All infrastructure projects sound like good ideas in the planning stages. And yet:

  • The Alameda Corridor project - a $2.4 billion Los Angeles-Long Beach joint venture that was well-executed and did exactly what it was designed to do - is now having problems meeting its bond payments.
  • The $200 million LAXT coal and petroleum coke export terminal in Los Angeles, which opened in 1997 and closed six years later, was unable to compete after Australia cut its price for coal and froze L.A. out of the market.
  • When the Port of Tacoma in 2006 announced with great hoopla its joint venture with the Port of Olympia to develop a logistics center near Maytown, it sounded like a great leap forward. Now the port is still trying to recoup some of the $21 million it paid for the 745-acre property before the project fell victim to community pushback. The $3.5 million it spent on environmental mitigation is lost.
  • And Tacoma's this week (see story in this issue) acknowledged that it spent $190 million - most of it for the purchase of property - before the plan for a new $1.3 billion terminal for NYK was abandoned.
    Selecting when and where to invest in infrastructure is not an easy task even in the best of circumstances and no plan is without risk.

But perhaps instead of playing catch-up with the East Coast ports, the West Coast ports should be thinking about playing leap-frog. Perhaps they should be redefining what the port of 30 years from now is going to look like and then planning for that.

This is already happening on the environmental side. Since the ports adopted their Clean Air Action Plan, entrepreneurs have come out of the woodwork with ideas on how to operate more cleanly. There are ideas for generating energy from the waves, building hybrid tugboats and yard tractors, scrubbing vessel exhaust gases right at the dock, incorporating flywheel-technology to save fuel and cut emissions, developing heavy-duty electric trucks, and transporting containers with zero-emission cargo-movers that will automatically shuttle boxes from one location to another. Some of those have already been built; others are still on the drawing board.

Not all those schemes are going to succeed.
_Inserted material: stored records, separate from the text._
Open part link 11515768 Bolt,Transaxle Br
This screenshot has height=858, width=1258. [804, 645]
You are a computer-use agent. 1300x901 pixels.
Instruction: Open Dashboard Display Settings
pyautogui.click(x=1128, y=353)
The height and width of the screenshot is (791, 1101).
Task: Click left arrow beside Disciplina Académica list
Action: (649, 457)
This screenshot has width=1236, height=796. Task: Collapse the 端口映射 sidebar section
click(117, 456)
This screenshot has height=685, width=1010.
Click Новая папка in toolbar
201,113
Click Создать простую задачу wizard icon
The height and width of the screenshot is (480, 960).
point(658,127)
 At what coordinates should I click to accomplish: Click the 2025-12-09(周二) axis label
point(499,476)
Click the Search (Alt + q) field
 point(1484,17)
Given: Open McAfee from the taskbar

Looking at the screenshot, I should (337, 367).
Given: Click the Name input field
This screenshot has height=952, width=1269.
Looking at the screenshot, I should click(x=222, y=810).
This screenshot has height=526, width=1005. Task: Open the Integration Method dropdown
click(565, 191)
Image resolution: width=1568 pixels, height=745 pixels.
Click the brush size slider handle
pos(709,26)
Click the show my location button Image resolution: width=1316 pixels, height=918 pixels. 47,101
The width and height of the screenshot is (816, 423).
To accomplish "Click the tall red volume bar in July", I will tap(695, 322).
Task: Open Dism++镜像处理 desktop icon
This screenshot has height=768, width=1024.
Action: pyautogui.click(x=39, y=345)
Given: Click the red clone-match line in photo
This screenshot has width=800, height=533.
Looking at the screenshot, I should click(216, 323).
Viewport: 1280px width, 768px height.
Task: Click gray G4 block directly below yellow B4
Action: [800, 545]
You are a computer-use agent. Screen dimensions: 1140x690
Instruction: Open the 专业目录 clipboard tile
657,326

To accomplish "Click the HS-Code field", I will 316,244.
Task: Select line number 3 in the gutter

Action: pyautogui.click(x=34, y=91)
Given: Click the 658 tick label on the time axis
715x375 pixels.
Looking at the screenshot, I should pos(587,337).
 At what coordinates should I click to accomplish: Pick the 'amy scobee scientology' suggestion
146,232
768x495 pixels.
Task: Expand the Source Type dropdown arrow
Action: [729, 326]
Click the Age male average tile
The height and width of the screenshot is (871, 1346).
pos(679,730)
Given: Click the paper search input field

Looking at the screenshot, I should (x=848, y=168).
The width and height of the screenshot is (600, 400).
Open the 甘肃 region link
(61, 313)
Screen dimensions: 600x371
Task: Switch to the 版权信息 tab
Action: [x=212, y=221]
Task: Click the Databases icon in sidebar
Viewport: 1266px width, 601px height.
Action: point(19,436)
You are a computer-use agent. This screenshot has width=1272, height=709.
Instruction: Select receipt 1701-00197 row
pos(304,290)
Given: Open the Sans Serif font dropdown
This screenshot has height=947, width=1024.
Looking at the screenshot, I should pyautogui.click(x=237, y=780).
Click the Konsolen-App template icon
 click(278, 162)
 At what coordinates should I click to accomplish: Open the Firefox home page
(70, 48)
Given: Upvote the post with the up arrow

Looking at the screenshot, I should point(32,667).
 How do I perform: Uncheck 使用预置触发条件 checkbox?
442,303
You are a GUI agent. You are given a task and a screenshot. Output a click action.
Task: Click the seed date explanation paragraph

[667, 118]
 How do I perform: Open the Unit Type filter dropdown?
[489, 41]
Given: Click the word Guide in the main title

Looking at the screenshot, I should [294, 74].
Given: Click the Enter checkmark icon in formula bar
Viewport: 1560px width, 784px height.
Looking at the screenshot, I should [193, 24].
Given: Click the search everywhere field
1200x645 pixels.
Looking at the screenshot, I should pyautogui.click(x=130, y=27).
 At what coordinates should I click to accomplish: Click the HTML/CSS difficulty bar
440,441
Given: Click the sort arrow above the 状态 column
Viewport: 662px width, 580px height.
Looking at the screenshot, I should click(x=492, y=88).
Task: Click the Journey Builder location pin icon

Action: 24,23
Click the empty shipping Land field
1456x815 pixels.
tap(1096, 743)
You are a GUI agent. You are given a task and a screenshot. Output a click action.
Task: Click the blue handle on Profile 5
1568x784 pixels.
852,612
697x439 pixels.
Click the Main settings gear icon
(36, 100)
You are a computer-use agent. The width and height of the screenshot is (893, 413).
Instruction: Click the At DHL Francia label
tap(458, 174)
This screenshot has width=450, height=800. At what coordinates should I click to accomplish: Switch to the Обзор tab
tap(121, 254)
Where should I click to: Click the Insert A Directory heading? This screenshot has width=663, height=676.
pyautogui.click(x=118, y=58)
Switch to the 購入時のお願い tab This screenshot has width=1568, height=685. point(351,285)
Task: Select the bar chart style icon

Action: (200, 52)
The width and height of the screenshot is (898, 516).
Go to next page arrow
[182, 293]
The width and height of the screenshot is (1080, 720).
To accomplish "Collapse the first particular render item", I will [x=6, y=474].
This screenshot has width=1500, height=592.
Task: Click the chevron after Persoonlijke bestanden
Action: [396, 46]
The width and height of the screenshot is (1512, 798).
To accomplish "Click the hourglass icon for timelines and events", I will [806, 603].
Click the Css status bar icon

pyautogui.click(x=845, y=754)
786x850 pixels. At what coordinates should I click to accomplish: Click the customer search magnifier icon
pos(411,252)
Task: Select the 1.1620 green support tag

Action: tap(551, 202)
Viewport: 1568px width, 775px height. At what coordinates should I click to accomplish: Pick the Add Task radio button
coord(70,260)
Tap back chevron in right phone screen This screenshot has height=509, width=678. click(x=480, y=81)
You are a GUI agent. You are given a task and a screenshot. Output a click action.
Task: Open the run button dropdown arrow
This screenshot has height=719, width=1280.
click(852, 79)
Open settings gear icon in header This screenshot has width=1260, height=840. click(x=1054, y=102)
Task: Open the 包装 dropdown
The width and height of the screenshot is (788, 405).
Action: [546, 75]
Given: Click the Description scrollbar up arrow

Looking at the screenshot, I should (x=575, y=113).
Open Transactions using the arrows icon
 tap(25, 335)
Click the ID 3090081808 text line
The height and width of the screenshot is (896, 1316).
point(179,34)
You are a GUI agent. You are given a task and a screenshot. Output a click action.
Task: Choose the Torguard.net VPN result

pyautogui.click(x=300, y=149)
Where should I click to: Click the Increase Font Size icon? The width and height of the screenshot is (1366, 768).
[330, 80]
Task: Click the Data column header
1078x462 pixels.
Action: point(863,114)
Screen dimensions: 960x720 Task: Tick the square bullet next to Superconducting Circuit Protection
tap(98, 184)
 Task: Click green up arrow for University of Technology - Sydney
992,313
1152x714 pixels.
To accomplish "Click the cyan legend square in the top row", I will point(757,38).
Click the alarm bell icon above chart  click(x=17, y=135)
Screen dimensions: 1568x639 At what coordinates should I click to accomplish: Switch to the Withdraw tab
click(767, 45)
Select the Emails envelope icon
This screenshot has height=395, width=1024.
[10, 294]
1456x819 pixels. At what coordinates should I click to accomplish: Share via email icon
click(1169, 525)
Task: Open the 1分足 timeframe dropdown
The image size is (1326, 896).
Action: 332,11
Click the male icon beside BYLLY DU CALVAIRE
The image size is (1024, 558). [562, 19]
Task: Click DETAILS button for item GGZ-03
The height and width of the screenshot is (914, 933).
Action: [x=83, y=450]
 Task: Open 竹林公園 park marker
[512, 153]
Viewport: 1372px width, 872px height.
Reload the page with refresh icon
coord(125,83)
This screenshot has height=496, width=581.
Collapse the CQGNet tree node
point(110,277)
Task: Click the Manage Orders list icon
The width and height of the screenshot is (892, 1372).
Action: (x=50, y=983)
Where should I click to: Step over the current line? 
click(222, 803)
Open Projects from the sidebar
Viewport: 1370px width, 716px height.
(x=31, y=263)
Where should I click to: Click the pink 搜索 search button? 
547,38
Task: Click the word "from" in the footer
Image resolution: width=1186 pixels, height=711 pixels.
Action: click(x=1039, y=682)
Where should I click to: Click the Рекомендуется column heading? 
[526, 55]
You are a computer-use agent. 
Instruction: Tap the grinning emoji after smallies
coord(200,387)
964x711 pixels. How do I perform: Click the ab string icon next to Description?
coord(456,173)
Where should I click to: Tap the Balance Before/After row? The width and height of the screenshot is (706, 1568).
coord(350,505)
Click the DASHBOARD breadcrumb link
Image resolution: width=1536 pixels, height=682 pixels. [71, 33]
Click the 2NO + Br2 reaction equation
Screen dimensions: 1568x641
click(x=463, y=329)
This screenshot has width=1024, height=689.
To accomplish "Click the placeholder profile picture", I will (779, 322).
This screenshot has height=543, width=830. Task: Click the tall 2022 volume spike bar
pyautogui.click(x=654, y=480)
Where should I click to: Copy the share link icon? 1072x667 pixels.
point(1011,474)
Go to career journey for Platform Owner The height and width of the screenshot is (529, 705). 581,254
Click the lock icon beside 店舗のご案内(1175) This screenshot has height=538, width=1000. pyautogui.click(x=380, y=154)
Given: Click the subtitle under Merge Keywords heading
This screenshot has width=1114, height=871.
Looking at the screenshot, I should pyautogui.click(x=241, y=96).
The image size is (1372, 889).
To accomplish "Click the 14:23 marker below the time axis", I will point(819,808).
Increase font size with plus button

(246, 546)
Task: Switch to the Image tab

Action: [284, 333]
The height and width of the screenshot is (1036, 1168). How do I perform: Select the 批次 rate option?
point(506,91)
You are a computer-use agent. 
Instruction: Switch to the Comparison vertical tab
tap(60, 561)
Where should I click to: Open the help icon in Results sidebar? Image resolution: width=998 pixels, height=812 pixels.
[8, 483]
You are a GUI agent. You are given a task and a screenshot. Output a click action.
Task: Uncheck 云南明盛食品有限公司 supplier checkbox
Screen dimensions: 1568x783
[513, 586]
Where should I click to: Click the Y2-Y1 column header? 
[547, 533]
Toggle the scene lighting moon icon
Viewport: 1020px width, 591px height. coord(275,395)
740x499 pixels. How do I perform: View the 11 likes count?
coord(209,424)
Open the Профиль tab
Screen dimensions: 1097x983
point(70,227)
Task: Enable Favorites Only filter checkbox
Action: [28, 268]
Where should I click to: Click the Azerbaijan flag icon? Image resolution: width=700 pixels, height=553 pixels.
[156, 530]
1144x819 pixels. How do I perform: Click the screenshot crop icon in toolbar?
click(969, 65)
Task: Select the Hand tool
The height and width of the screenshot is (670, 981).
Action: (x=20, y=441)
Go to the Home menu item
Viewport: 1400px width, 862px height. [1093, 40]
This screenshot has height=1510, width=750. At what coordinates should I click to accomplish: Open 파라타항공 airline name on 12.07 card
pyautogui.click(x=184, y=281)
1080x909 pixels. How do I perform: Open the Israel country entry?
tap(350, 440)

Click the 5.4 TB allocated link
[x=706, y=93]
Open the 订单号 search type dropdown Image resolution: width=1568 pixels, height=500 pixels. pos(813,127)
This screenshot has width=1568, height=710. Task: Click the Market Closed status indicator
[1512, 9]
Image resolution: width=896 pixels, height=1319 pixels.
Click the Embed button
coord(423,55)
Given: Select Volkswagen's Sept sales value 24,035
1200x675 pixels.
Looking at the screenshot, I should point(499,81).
But the ports are spending money to look at the various concepts, test them in the real world, and pick the best to support.

When it comes to infrastructure, it's probably not surprising that ports are stuck with the same basic plans for new facilities that were first conceived a decade ago. After investing that much time and effort into writing bullet-proof Environmental Impact Reports and fighting to get to where they are today, the two ports have a lot invested in seeing them through to conclusion.

But there is a time for bold action and a time to ponder the "what ifs."

What if trade doesn't grow as expected? The experts are predicting a slow but steady recovery, but they have a less-than-perfect record for prognostication. And as labor - cheap or otherwise - becomes a lesser part of the manufacturing process and transportation costs grow, will Americans start making more stuff at home rather than buying it from factories on the other side of the world?

In an era of disruptive technology, what are the game-changing ideas that will help ports do the same job with less land and fewer people?

For example, the concept of inland ports - an idea that has been kicked around for years but never really developed - has the potential to make the huge waterfront container yards as dated as the breakbulk transit sheds that they replaced. An inland port, connected to the docks by some kind of automated conveyance, could let the ports reduce their current footprints by the water and move the jobs and infrastructure to cheaper property a few miles inland.

Is that the model for the future? Maybe not, but before billions are invested in facilities that may become obsolete in coming years, port folks need to ponder and plan for just what that future will be.